One thing to note about our plot of CPUs versus memory is that our
memory usage seems to drop for 10 CPUs, this can likely be explained by
the fact that memory usage is not measured continuously, it is instead
measured every 30 seconds. This means that if your job's memory usage
has some spikes, sacct will not necessarily detect the maximum memory
usage. This is something that you should be aware of when you estimate
the memory usage of all your jobs.
Looking at the memory usage for an 8 CPU job, it looks like an 8 CPU has a maximum memory requirement of 0.75 GB.
Estimating our Total Resource Requirements¶
Now that we know approximately how our job's CPU, memory and wall requirements scale, we can try and estimate our total resource requirements for our 60,000 iteration job.
From this data we have determined that more than 8 CPUs has very limited additional speed and an 8 CPU job should use about 0.75 GB of memory at most, and that this memory requirement should remain relatively consistent, regardless of the number of iterations.
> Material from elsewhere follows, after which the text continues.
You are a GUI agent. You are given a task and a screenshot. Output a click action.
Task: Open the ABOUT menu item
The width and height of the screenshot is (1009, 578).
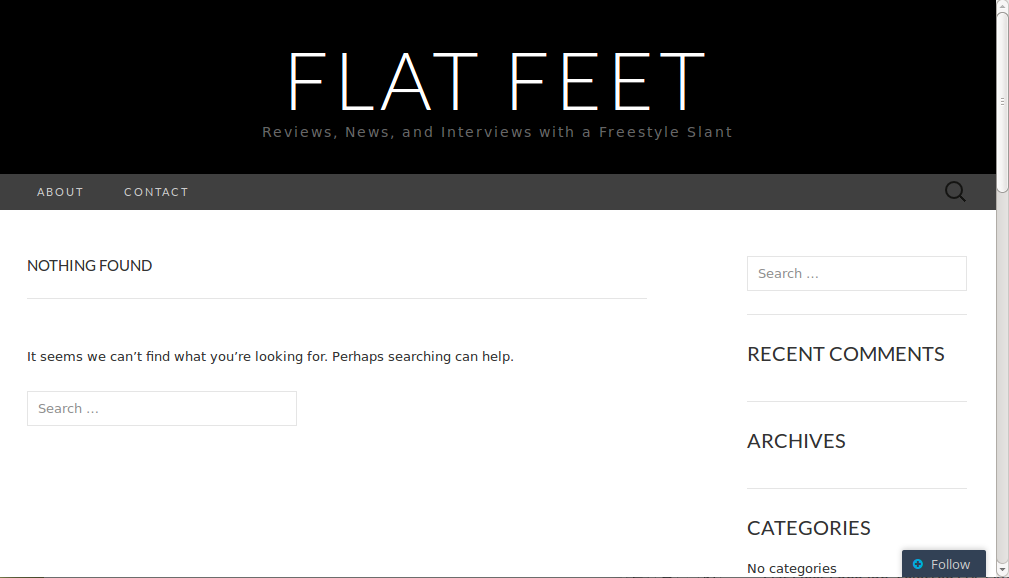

Given this information we can estimate our full size job's resource requirements. Since our 8-CPU, 5,000 iteration job took 1 minute and 45 seconds, our full scale job should take 12 times longer (21 minutes) and require 0.75 GB of memory. To be on the safe side, let's request 1 GB of memory and 30 minutes.
Revised Slurm Script¶
#!/bin/bash -e
#SBATCH --account=nesi99999
#SBATCH --job-name=Scaling60k # Job name (shows up in the queue)
#SBATCH --time=00:30:00 # Walltime (HH:MM:SS)
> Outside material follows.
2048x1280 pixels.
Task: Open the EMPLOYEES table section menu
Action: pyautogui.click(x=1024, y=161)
#SBATCH --mem=512MB # Memory per node
#SBATCH --cpus-per-task=8 # Number of cores per task (e.g. OpenMP)
module load R
Rscript scaling.R
Checking on our job with sacct
JobID JobName Elapsed TotalCPU Alloc MaxRSS State
-------------- ------------ ----------- ------------ ----- -------- ----------
3119026 Scaling60k 00:20:34 02:41:53 8 COMPLETED
3119026.batch batch 00:20:34 00:01.635 8 4197K COMPLETED
3119026.extern extern 00:20:34 00:00.001 8 89K COMPLETED
3119026.0 Rscript 00:20:33 02:41:51 8 749083K COMPLETED
It looks as though our estimates were accurate, but looking at our maximum memory usage it is a good thing that we requested additional memory as we may otherwise have run out.
Tip
Whenever you submit a job it is always a good idea to request about 20% more wall time and memory than you think you are going to need to minimise the chance of your jobs failing due to a lack of resources. Your project's fair share score considers the time actually used by the job, not the time requested by the job.